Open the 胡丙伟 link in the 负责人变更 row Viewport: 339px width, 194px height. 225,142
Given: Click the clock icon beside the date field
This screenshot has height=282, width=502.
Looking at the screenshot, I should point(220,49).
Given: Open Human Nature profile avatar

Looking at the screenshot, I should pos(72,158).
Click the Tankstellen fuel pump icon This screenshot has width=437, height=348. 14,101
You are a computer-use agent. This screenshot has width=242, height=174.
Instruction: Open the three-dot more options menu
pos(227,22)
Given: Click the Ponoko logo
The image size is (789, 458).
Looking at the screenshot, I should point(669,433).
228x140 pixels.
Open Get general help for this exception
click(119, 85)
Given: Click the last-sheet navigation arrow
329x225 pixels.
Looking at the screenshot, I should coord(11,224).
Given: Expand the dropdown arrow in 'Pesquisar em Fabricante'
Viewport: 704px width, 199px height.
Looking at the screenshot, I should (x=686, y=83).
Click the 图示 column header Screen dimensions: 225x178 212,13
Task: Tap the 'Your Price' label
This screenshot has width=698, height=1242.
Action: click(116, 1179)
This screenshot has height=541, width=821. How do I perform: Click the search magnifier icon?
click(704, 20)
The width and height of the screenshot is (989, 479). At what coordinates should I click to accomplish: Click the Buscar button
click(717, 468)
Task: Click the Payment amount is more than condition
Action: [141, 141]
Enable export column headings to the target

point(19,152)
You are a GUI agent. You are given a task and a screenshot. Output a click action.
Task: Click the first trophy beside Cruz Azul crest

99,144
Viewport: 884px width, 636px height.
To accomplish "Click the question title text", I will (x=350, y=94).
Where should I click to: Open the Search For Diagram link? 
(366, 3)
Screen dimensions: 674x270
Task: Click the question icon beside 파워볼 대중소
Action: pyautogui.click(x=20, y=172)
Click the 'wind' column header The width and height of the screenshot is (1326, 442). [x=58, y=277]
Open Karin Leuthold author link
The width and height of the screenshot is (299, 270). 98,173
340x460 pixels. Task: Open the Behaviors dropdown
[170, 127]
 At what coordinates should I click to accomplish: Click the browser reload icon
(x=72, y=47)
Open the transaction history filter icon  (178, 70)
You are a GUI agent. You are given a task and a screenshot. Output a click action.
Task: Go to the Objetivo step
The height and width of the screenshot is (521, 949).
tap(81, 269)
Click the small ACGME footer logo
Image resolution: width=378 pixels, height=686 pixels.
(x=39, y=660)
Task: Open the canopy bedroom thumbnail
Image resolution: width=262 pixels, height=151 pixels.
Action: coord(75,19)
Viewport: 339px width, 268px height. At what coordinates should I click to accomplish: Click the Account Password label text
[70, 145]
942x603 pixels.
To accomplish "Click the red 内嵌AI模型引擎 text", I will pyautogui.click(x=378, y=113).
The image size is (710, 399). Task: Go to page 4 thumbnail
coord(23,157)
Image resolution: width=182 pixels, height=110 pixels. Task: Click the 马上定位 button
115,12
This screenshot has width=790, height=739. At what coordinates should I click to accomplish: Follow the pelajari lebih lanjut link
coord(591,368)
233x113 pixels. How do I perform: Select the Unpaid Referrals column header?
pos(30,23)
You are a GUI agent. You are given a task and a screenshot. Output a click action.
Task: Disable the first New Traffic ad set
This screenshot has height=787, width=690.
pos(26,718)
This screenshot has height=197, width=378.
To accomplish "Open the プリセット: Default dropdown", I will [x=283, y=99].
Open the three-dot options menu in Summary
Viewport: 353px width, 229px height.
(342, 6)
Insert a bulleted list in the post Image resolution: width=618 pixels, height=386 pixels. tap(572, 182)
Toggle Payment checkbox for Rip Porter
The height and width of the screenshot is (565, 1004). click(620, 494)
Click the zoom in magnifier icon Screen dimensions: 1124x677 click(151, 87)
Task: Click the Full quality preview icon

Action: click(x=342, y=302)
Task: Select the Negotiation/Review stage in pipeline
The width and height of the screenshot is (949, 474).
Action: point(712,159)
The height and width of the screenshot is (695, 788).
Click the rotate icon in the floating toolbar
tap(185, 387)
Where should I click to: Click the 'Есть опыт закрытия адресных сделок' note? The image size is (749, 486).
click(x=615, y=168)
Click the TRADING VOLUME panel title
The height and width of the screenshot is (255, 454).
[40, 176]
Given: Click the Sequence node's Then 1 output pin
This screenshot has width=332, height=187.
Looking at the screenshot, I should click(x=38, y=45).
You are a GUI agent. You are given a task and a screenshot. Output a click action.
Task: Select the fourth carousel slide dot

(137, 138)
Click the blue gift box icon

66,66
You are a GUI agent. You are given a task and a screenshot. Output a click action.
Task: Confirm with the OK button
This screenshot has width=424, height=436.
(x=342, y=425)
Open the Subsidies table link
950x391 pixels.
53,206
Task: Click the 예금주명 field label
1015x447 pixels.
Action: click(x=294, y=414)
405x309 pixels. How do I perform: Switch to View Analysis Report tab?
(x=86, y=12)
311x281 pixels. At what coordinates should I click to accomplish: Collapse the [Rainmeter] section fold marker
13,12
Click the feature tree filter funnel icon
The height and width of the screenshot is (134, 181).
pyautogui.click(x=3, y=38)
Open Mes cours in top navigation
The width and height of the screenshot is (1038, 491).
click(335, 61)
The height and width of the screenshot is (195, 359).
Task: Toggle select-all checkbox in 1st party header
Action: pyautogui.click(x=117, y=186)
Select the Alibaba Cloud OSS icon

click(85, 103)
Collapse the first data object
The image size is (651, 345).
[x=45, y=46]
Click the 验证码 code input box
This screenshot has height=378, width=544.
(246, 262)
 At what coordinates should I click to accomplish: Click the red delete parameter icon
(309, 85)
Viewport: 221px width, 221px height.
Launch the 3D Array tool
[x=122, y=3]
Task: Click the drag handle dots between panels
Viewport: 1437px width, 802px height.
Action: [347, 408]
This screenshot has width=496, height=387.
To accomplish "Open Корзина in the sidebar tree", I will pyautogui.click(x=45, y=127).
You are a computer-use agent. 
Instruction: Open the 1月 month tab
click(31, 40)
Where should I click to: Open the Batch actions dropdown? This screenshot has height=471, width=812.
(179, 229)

· · · · ·

What is required. Could you print all of the entries again exactly as they stand?

Answer box.
Open the 胡丙伟 link in the 负责人变更 row Viewport: 339px width, 194px height. 225,142
Given: Click the clock icon beside the date field
This screenshot has height=282, width=502.
Looking at the screenshot, I should point(220,49).
Given: Open Human Nature profile avatar

Looking at the screenshot, I should pos(72,158).
Click the Tankstellen fuel pump icon This screenshot has width=437, height=348. 14,101
You are a computer-use agent. This screenshot has width=242, height=174.
Instruction: Open the three-dot more options menu
pos(227,22)
Given: Click the Ponoko logo
The image size is (789, 458).
Looking at the screenshot, I should point(669,433).
228x140 pixels.
Open Get general help for this exception
click(119, 85)
Given: Click the last-sheet navigation arrow
329x225 pixels.
Looking at the screenshot, I should coord(11,224).
Given: Expand the dropdown arrow in 'Pesquisar em Fabricante'
Viewport: 704px width, 199px height.
Looking at the screenshot, I should (x=686, y=83).
Click the 图示 column header Screen dimensions: 225x178 212,13
Task: Tap the 'Your Price' label
This screenshot has width=698, height=1242.
Action: click(116, 1179)
This screenshot has height=541, width=821. How do I perform: Click the search magnifier icon?
click(704, 20)
The width and height of the screenshot is (989, 479). At what coordinates should I click to accomplish: Click the Buscar button
click(717, 468)
Task: Click the Payment amount is more than condition
Action: [141, 141]
Enable export column headings to the target

point(19,152)
You are a GUI agent. You are given a task and a screenshot. Output a click action.
Task: Click the first trophy beside Cruz Azul crest

99,144
Viewport: 884px width, 636px height.
To accomplish "Click the question title text", I will (x=350, y=94).
Where should I click to: Open the Search For Diagram link? 
(366, 3)
Screen dimensions: 674x270
Task: Click the question icon beside 파워볼 대중소
Action: pyautogui.click(x=20, y=172)
Click the 'wind' column header The width and height of the screenshot is (1326, 442). [x=58, y=277]
Open Karin Leuthold author link
The width and height of the screenshot is (299, 270). 98,173
340x460 pixels. Task: Open the Behaviors dropdown
[170, 127]
 At what coordinates should I click to accomplish: Click the browser reload icon
(x=72, y=47)
Open the transaction history filter icon  (178, 70)
You are a GUI agent. You are given a task and a screenshot. Output a click action.
Task: Go to the Objetivo step
The height and width of the screenshot is (521, 949).
tap(81, 269)
Click the small ACGME footer logo
Image resolution: width=378 pixels, height=686 pixels.
(x=39, y=660)
Task: Open the canopy bedroom thumbnail
Image resolution: width=262 pixels, height=151 pixels.
Action: coord(75,19)
Viewport: 339px width, 268px height. At what coordinates should I click to accomplish: Click the Account Password label text
[70, 145]
942x603 pixels.
To accomplish "Click the red 内嵌AI模型引擎 text", I will pyautogui.click(x=378, y=113).
The image size is (710, 399). Task: Go to page 4 thumbnail
coord(23,157)
Image resolution: width=182 pixels, height=110 pixels. Task: Click the 马上定位 button
115,12
This screenshot has width=790, height=739. At what coordinates should I click to accomplish: Follow the pelajari lebih lanjut link
coord(591,368)
233x113 pixels. How do I perform: Select the Unpaid Referrals column header?
pos(30,23)
You are a GUI agent. You are given a task and a screenshot. Output a click action.
Task: Disable the first New Traffic ad set
This screenshot has height=787, width=690.
pos(26,718)
This screenshot has height=197, width=378.
To accomplish "Open the プリセット: Default dropdown", I will [x=283, y=99].
Open the three-dot options menu in Summary
Viewport: 353px width, 229px height.
(342, 6)
Insert a bulleted list in the post Image resolution: width=618 pixels, height=386 pixels. tap(572, 182)
Toggle Payment checkbox for Rip Porter
The height and width of the screenshot is (565, 1004). click(620, 494)
Click the zoom in magnifier icon Screen dimensions: 1124x677 click(151, 87)
Task: Click the Full quality preview icon

Action: click(x=342, y=302)
Task: Select the Negotiation/Review stage in pipeline
The width and height of the screenshot is (949, 474).
Action: point(712,159)
The height and width of the screenshot is (695, 788).
Click the rotate icon in the floating toolbar
tap(185, 387)
Where should I click to: Click the 'Есть опыт закрытия адресных сделок' note? The image size is (749, 486).
click(x=615, y=168)
Click the TRADING VOLUME panel title
The height and width of the screenshot is (255, 454).
[40, 176]
Given: Click the Sequence node's Then 1 output pin
This screenshot has width=332, height=187.
Looking at the screenshot, I should click(x=38, y=45).
You are a GUI agent. You are given a task and a screenshot. Output a click action.
Task: Select the fourth carousel slide dot

(137, 138)
Click the blue gift box icon

66,66
You are a GUI agent. You are given a task and a screenshot. Output a click action.
Task: Confirm with the OK button
This screenshot has width=424, height=436.
(x=342, y=425)
Open the Subsidies table link
950x391 pixels.
53,206
Task: Click the 예금주명 field label
1015x447 pixels.
Action: click(x=294, y=414)
405x309 pixels. How do I perform: Switch to View Analysis Report tab?
(x=86, y=12)
311x281 pixels. At what coordinates should I click to accomplish: Collapse the [Rainmeter] section fold marker
13,12
Click the feature tree filter funnel icon
The height and width of the screenshot is (134, 181).
pyautogui.click(x=3, y=38)
Open Mes cours in top navigation
The width and height of the screenshot is (1038, 491).
click(335, 61)
The height and width of the screenshot is (195, 359).
Task: Toggle select-all checkbox in 1st party header
Action: pyautogui.click(x=117, y=186)
Select the Alibaba Cloud OSS icon

click(85, 103)
Collapse the first data object
The image size is (651, 345).
[x=45, y=46]
Click the 验证码 code input box
This screenshot has height=378, width=544.
(246, 262)
 At what coordinates should I click to accomplish: Click the red delete parameter icon
(309, 85)
Viewport: 221px width, 221px height.
Launch the 3D Array tool
[x=122, y=3]
Task: Click the drag handle dots between panels
Viewport: 1437px width, 802px height.
Action: [347, 408]
This screenshot has width=496, height=387.
To accomplish "Open Корзина in the sidebar tree", I will pyautogui.click(x=45, y=127).
You are a computer-use agent. 
Instruction: Open the 1月 month tab
click(31, 40)
Where should I click to: Open the Batch actions dropdown? This screenshot has height=471, width=812.
(179, 229)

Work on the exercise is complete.